Опомнившись, Эдик поставил копьё у двери, потом сбросил изрядно уже надоевший рюкзак. И сел, тоже глядя на хозяина. Лисье мальчишеское лицо, в общем, довольно симпатичное — только вот совсем без выражения. И взгляд, казалось, проникает в душу до самого дна — и... нет, не презирает, а просто отметает в сторону, как что-то неважное и надоевшее. Неприятный, честно говоря, взгляд...
— Ты кто? — наконец спросил Эдик, устав от игры в гляделки.
— Зови меня — шаман, — голос у Куницы был такой же, как и лицо. Совершенно бесстрастный.
— Да понял я уже, что шаман, — буркнул Эдик, ругая себя за недогадливость. Теперь-то всё стало понятно — и оборотни, и травы, и отсутствие оберегов — к чему они тому, кто повелевает духами?.. — Звать-то тебя как?
— Нет у меня имени, — шаман всё ещё пристально смотрел на него.
— Нет, так нет, — буркнул мальчишка. На самом деле Эдик даже разозлился — невежливо, когда не представляются! — но хозяин, как говорится, барин... — Звал-то ты меня зачем?
— Не ходи к Куницам. Не тревожь. Пусть живут, как жили.
— Откуда ты знаешь?.. — сердце мальчишки вновь ёкнуло. Барахло, наряд, дрессированные звери — это любой может, наверное, — но вот мысли читать...
— Просто — знаю. Не ходи.
— А если пойду? — мальчишка начал злиться. Шаман, не шаман — но кто он такой, чтобы что-то ему запрещать?..
— Не пойдёшь.
Эдик было вскинулся... но тут же вспомнил о ждущих за порогом зверюгах. Мимо них пройдёшь, пожалуй...
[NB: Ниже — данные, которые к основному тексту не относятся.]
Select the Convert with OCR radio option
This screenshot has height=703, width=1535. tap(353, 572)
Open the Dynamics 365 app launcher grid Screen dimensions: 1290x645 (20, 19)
— Там же Хоруны ребят в рабстве держат, — обиженно сказал он. — А ты...
— В Хорунах — Зло.
— Ну так я и говорю!..
— Зло в них, — повторил шаман. — И в земле их тоже Зло. Нехорошо туда ходить.
— Со злом надо бороться, — упрямо сказал Эдик.
— Не они злые, в них Зло. А с ним бороться — всё одно, что в лихоманское болото копьём тыкать. Трясину лишь разбередишь, сам лихоманку подхватишь, да и сгинешь, а болото ещё шире станет.
Эдик открыл было рот, чтобы возразить — но тут же вспомнил не то вьетнамскую, не то китайскую сказку про героев, которые шли убивать дракона — но убив превращались в него. Он недовольно помотал головой. Глупая была сказка, честно говоря...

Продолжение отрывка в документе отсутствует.